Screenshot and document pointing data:
========================================
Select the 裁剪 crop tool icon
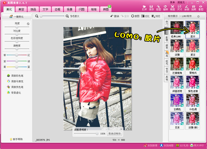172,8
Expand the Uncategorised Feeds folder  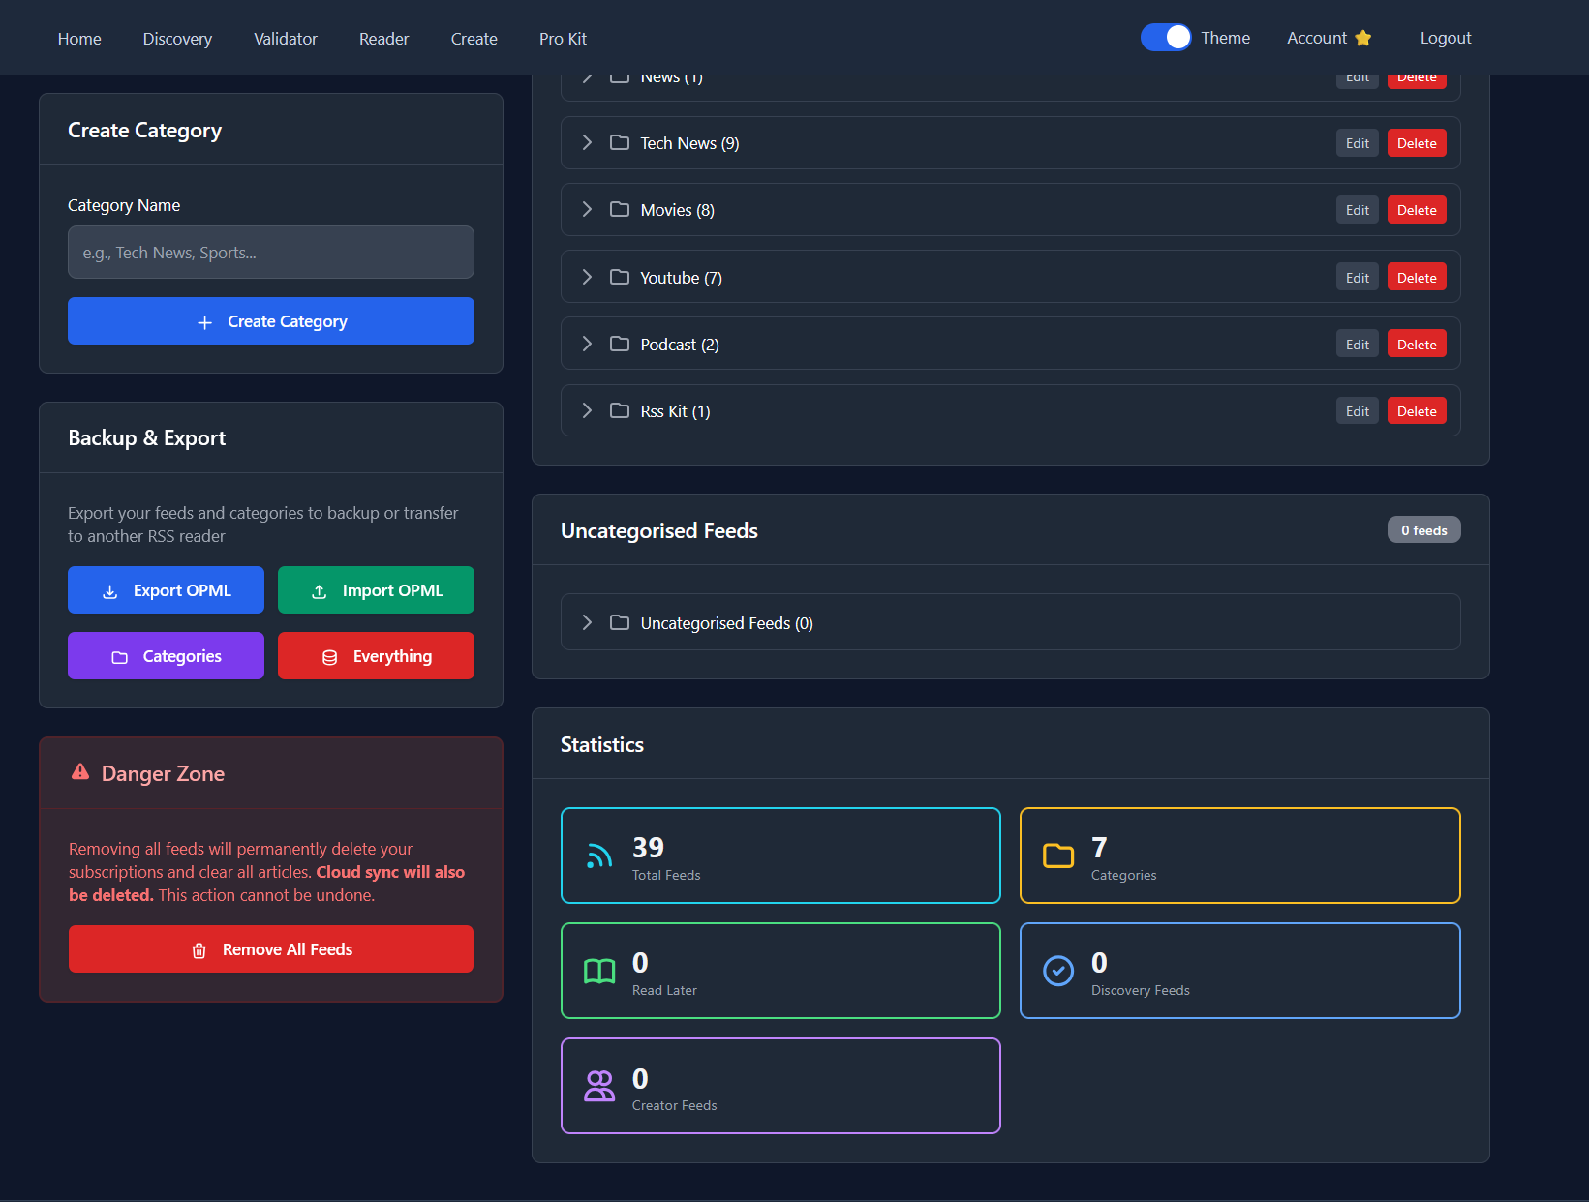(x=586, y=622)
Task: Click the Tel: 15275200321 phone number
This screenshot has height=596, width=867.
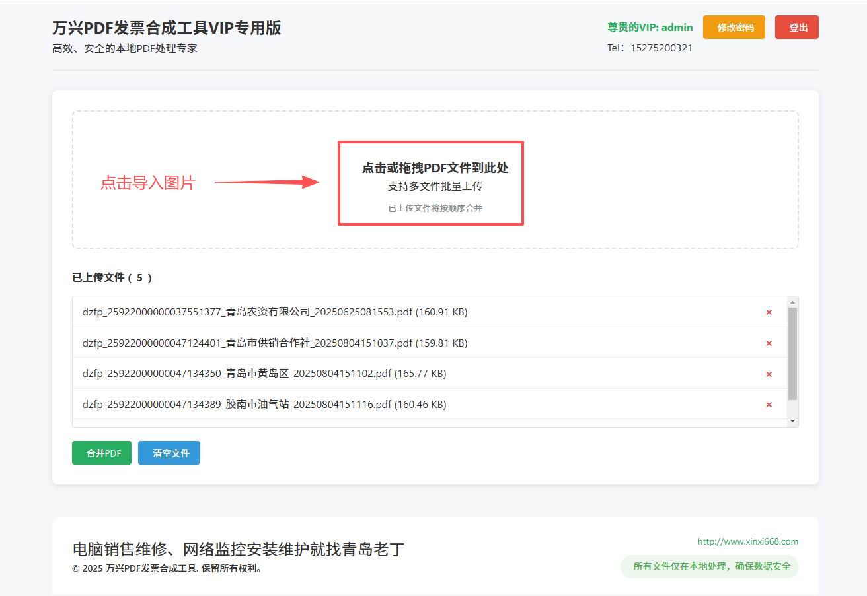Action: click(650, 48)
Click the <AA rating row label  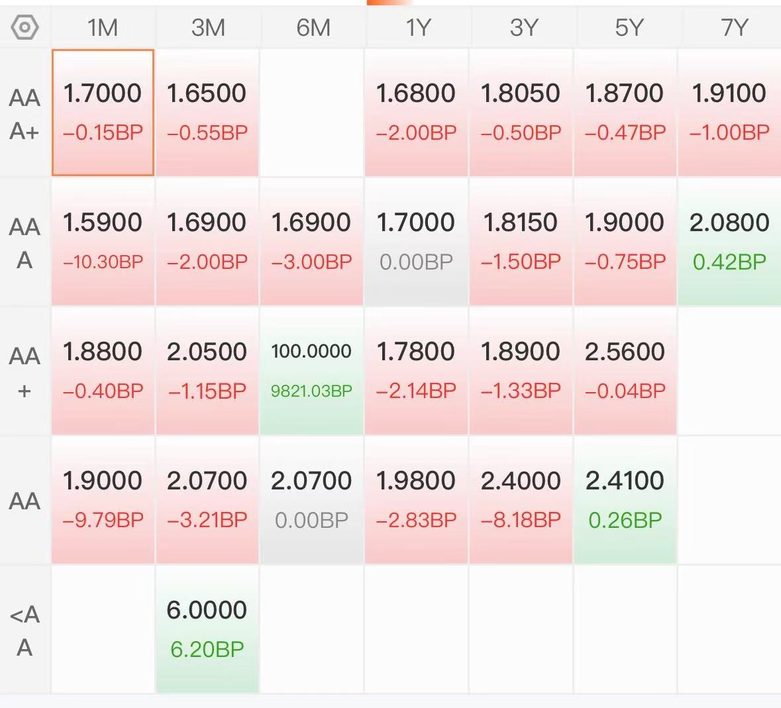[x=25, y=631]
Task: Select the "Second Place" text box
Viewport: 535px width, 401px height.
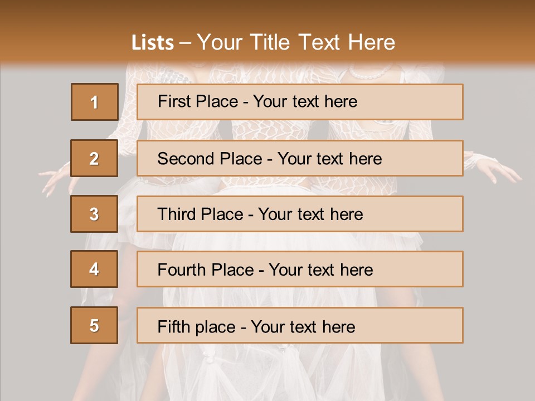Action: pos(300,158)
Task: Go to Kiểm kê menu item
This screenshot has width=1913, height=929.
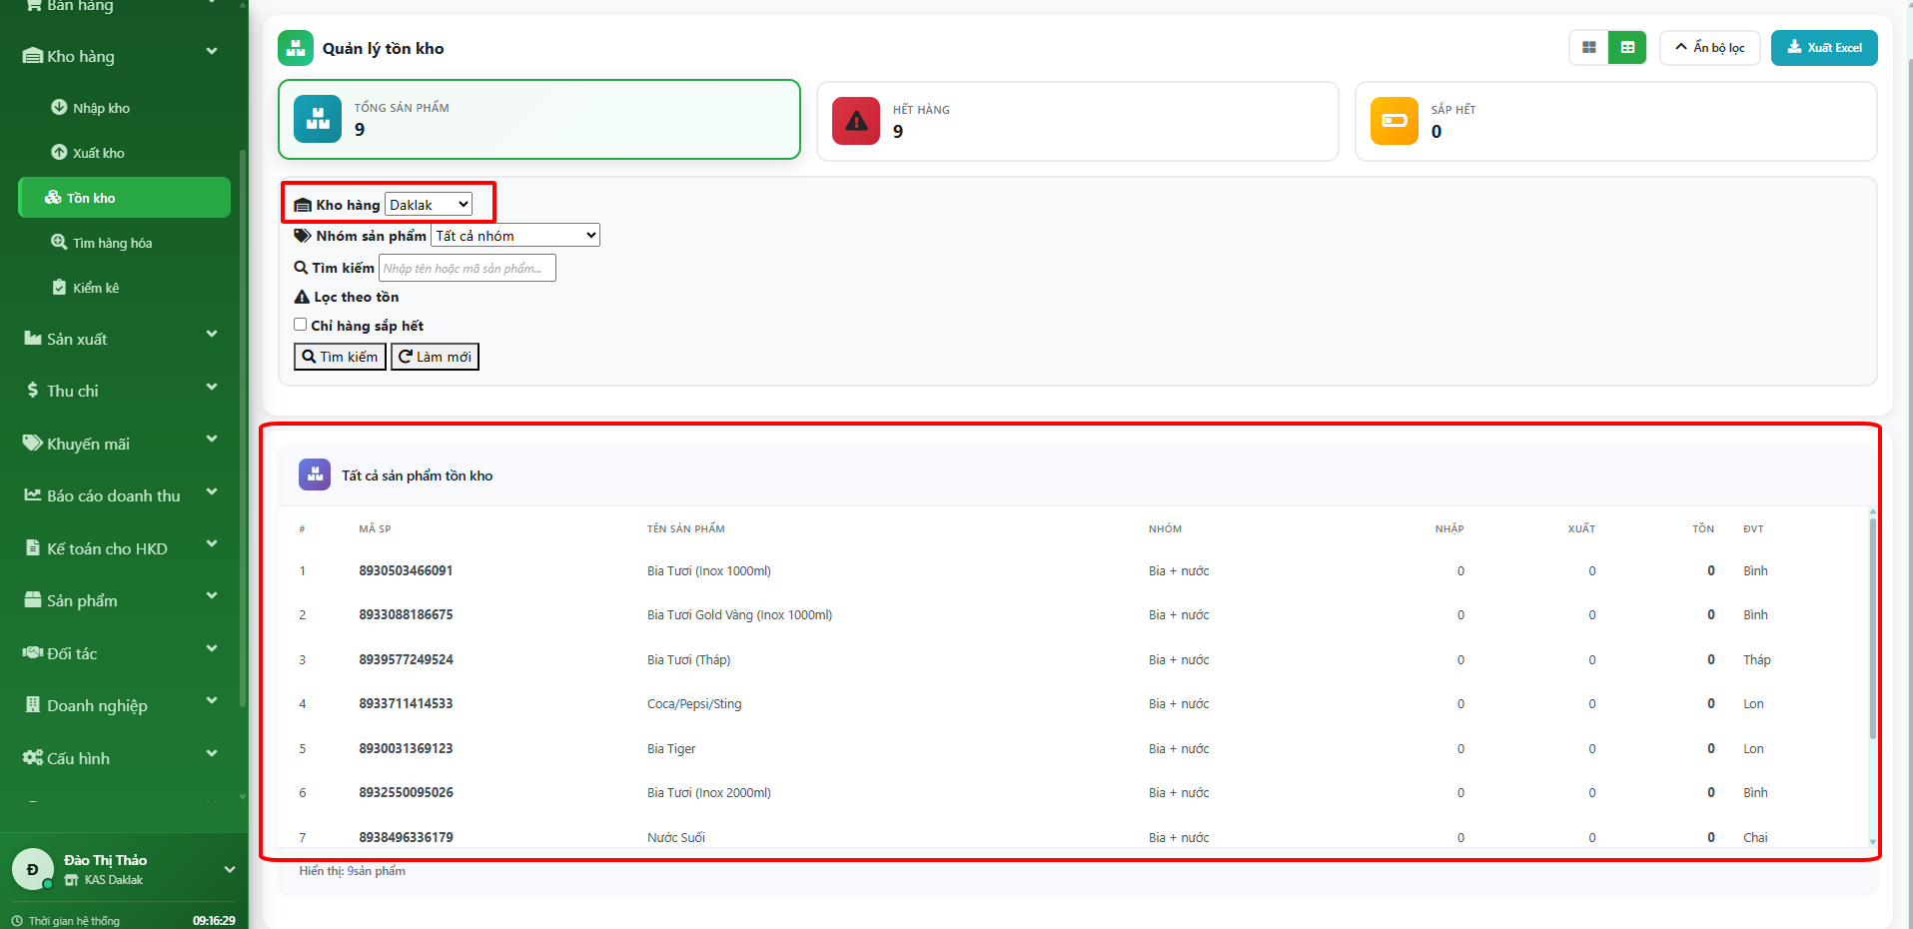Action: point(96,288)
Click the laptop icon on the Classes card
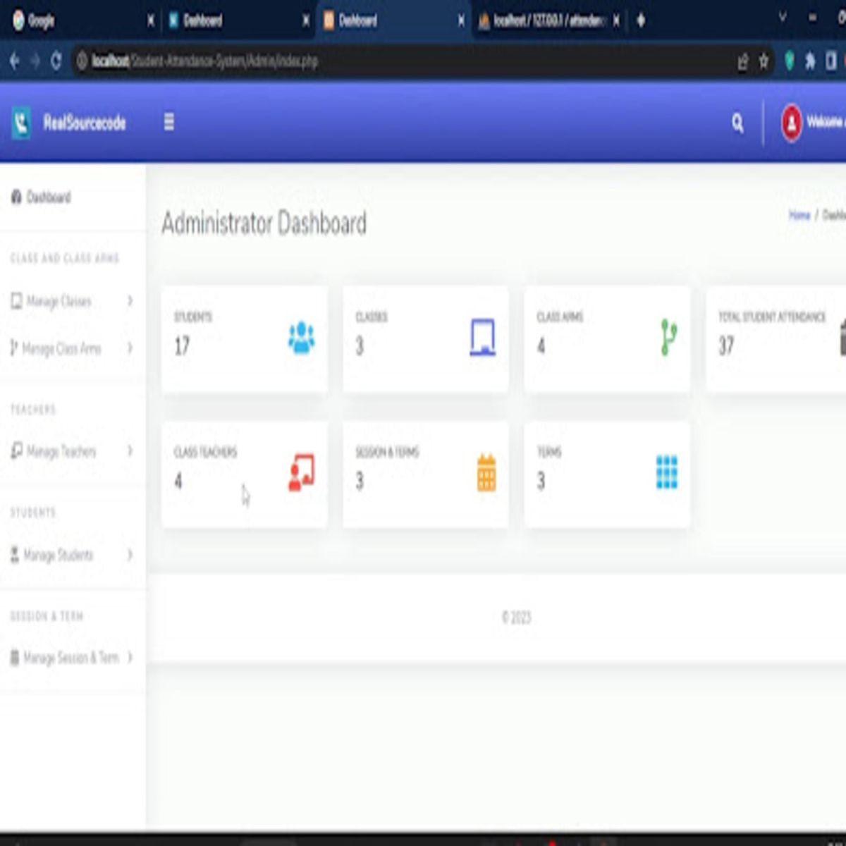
========================================
# [STATED TASK]
Render the stretch of the records from the line containing "Task: Select the" through the end of the records as a JSON list of strings, one string per line, omitting blank lines and leaving out the pictures.

# [SOLVED EXERCISE]
[
  "Task: Select the \"Second Place\" text box",
  "Viewport: 535px width, 401px height.",
  "Action: pos(300,158)",
  "Task: Go to Kiểm kê menu item",
  "This screenshot has width=1913, height=929.",
  "Action: point(96,288)",
  "Click the laptop icon on the Classes card"
]